Getting started

  1. Create an experiment.csv in the format below, including the header. DNA_BC_F or RNA_BC_F is name of the gzipped fastq of the forward read of the DNA or RNA from the defined condition and replicate. DNA_UMI or RNA_UMI is the corresponding index read with UMIs (excluding sample barcodes), and DNA_BC_R or RNA_BC_R of the reverse read.

    Multiple fastq files can be used for each column by seperating them with ;.

    Right now an UMI have to be used. If you want to use MPRAsnakeflow without an UMI please sitch to MPRAflow or contact us.

    Here is an example of an experiment.csv file and it can be downloaded experiment.csv:

experiment.csv

Condition

Replicate

DNA_BC_F

DNA_UMI

DNA_BC_R

RNA_BC_F

RNA_UMI

RNA_BC_R

HEPG2

1

SRR10800881_1.fastq.gz

SRR10800881_2.fastq.gz

SRR10800881_3.fastq.gz

SRR10800882_1.fastq.gz

SRR10800882_2.fastq.gz

SRR10800882_3.fastq.gz

HEPG2

2

SRR10800883_1.fastq.gz

SRR10800883_2.fastq.gz

SRR10800883_3.fastq.gz

SRR10800884_1.fastq.gz

SRR10800884_2.fastq.gz

SRR10800884_3.fastq.gz

HEPG2

3

SRR10800885_1.fastq.gz

SRR10800885_2.fastq.gz

SRR10800885_3.fastq.gz

SRR10800886_1.fastq.gz

SRR10800886_2.fastq.gz

SRR10800886_3.fastq.gz

  1. If you would like each designed sequence to be colored based on different user-specified categories, such as positive control, negative control, shuffled control, and putative enhancer. To assess the overall quality, you can create a label.tsv in the format below that maps the name to category as shown here:

oligo_name_1 label1
oligo_name_2 label1
oligo_name_3 label2

The oligo_name_X must exactly match the header in the design FASTA file.

  1. Set up the config file

The config file is the heart of MPRAsnakflow. Here different runs can be configured. We recommend to use one config file per MPRA experiment or MPRA roject. But in theory many different experiments can be configured in only one file. It is divided into global (generell settings), assignments (assigment workflow), and experiments (count workflow including variants).

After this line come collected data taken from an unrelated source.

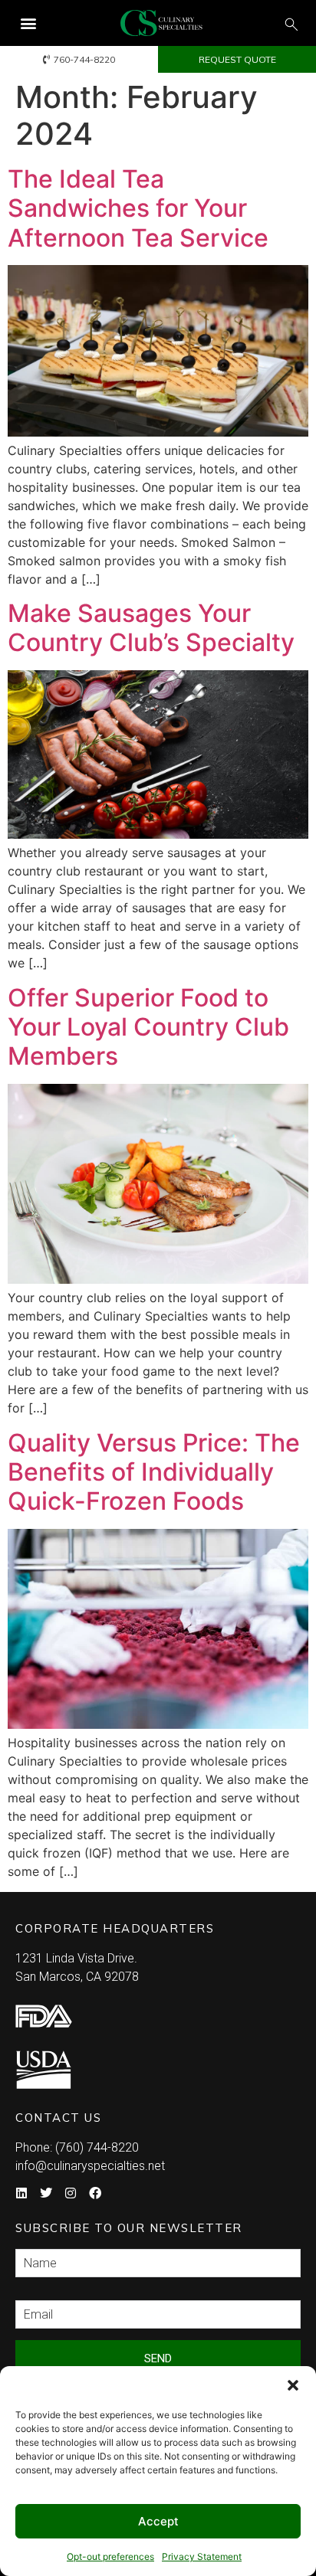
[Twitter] (46, 2193)
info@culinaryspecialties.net (90, 2166)
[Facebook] (95, 2193)
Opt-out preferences (110, 2556)
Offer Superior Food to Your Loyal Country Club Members (148, 1027)
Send (158, 2358)
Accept (158, 2521)
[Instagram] (70, 2193)
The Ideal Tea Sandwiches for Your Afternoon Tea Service (138, 208)
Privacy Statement (202, 2556)
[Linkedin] (21, 2193)
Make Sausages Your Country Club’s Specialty (151, 627)
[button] (293, 2385)
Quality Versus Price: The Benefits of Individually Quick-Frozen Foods (154, 1472)
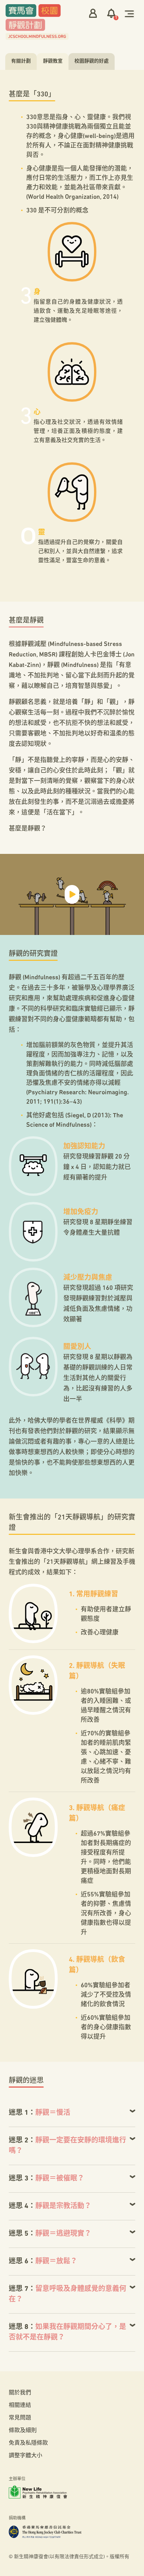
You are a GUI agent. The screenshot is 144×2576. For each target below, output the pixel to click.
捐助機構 (17, 2518)
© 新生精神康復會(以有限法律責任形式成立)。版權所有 (69, 2557)
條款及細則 (23, 2430)
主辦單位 (17, 2479)
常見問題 (20, 2418)
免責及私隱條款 (28, 2443)
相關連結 (20, 2405)
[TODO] (129, 13)
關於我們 (20, 2393)
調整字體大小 (25, 2456)
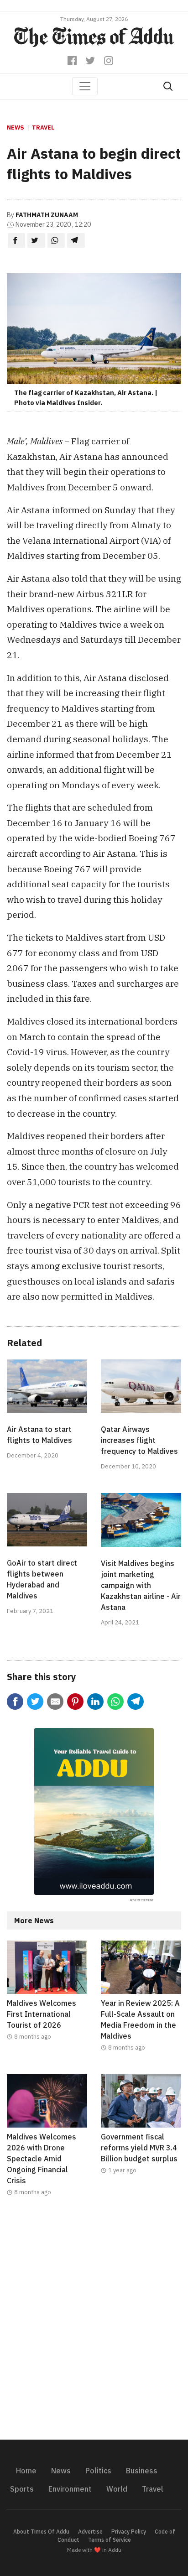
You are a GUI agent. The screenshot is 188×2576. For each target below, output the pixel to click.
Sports (22, 2488)
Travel (43, 127)
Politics (98, 2470)
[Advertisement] (94, 2324)
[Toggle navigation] (85, 86)
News (15, 127)
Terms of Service (109, 2539)
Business (141, 2470)
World (116, 2488)
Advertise (90, 2531)
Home (26, 2470)
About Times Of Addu (41, 2531)
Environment (70, 2488)
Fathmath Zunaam (47, 215)
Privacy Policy (128, 2531)
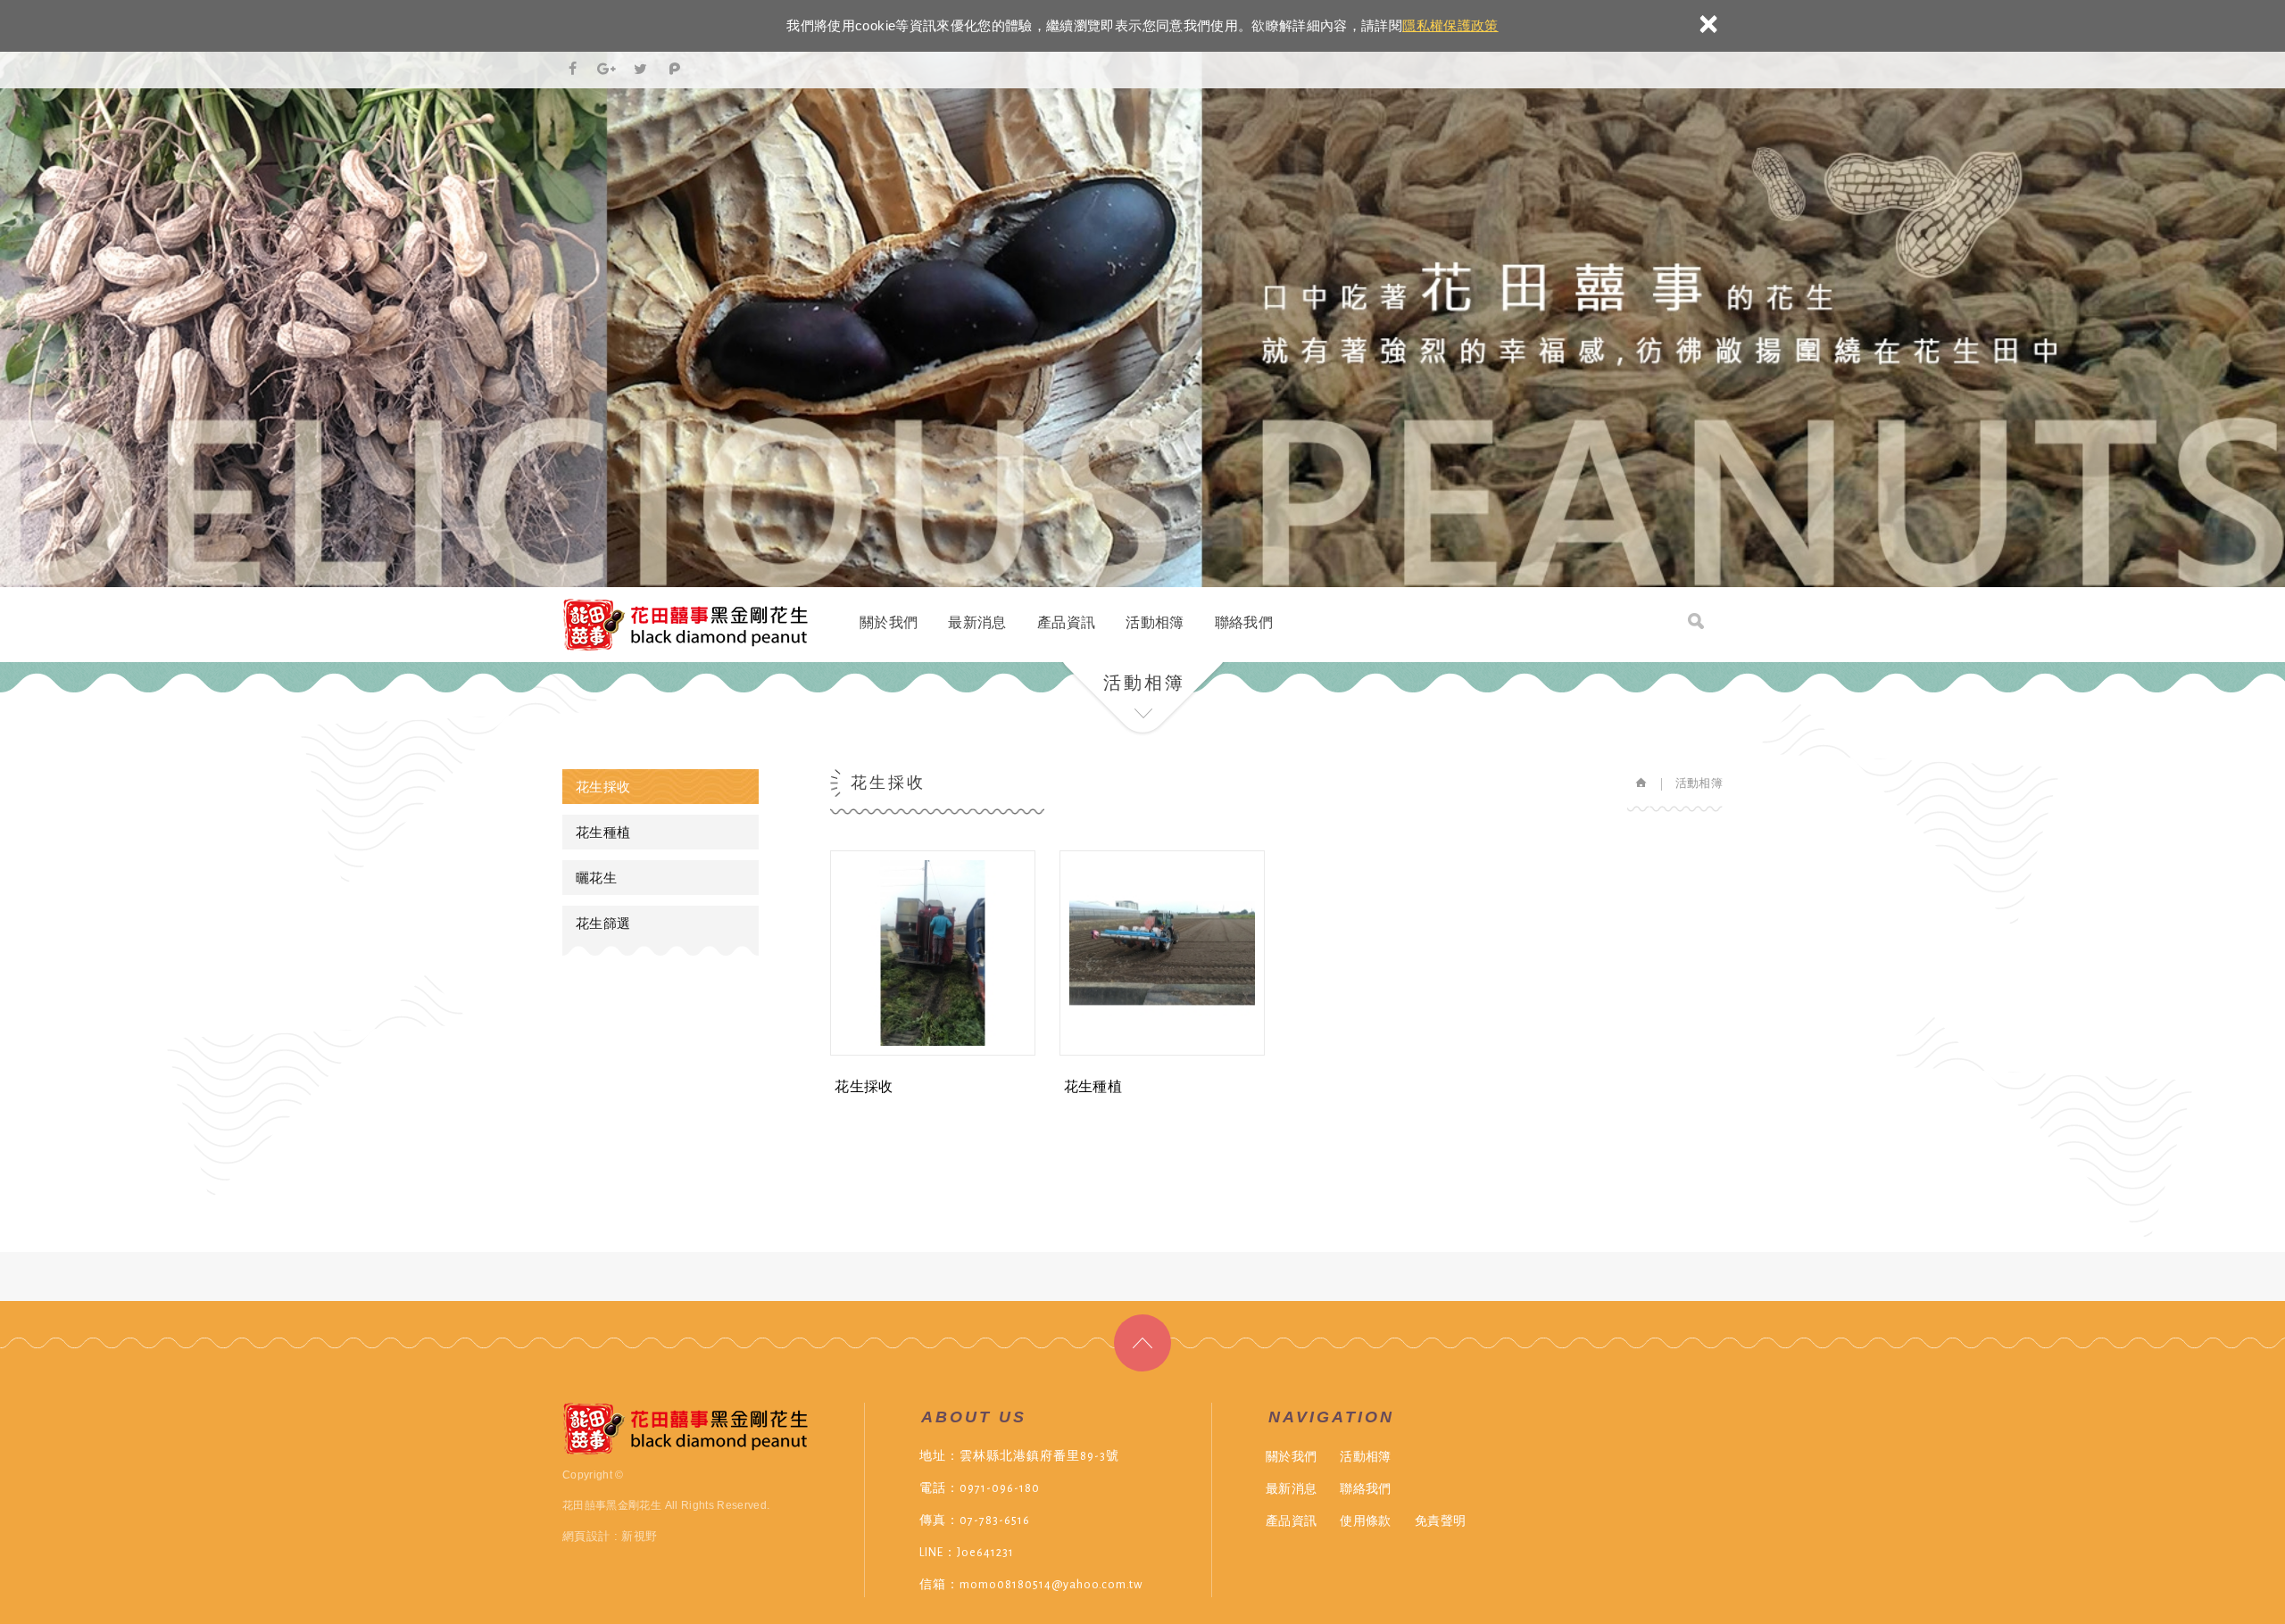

See Config File for more details about the config file. Here is an example running only the count experiments and using a provided assignment file.

---
global: # generall configs effecting one or multiple parts
  assignments:
    split_number: 1 # number of files fastq should be split for parallelization
assignments:
  exampleAssignment: # name of an example assignment (can be any string)
    bc_length: 15
    alignment_tool:
      tool: exact # bbbmap, bwa or exact
      configs:
        sequence_length: 170 # sequence length of design excluding adapters.
        alignment_start: 1 # start of the alignment in the reference/design_file
    FW:
      - resources/assoc_basic/data/SRR10800986_1.fastq.gz
    BC:
      - resources/assoc_basic/data/SRR10800986_2.fastq.gz
    REV:
      - resources/assoc_basic/data/SRR10800986_3.fastq.gz
    design_file: resources/assoc_basic/design.fa
    configs:
      default: {} # name of an example filtering config
experiments:
  exampleCount:
    bc_length: 15
    umi_length: 10
    data_folder: resources/count_basic/data
    experiment_file: resources/count_basic/experiment.csv
    demultiplex: false
    assignments:
      fromFile:
        type: file
        assignment_file: resources/count_basic/SRR10800986_barcodes_to_coords.tsv.gz
    # label_file: resources/labels.tsv # optional
    configs:
      default: {}
  1. Run MPRAsnakeflow

conda activate snakemake
snakemake --software-deployment-method conda --configfile config/example_config.yaml -p --cores 4

Note

This will run in local mode using 4 cores. Please submit this command to your cluster’s queue if you would like to run a highly parallelized version.

Be sure that the files, experiment.csv and the example_config.yaml are correct. All fastq files for the count/experiment part must be in the same folder given by the data_folder option. Please specify your barcode length and umi-length (if available) with bc_length and umi_length.

The assignment files generated by the workflow, are named: assignment_barcodes.<config>.tsv.gz and can be found in the results/assignment/<assignment>/ folder.

The count files generated by the experiment workflow, are named: <condition>_<replicate>_merged_assigned_counts.tsv.gz and can be found in the results/experiments/<project>/assigned_counts/<assignment>/<config>/ folder.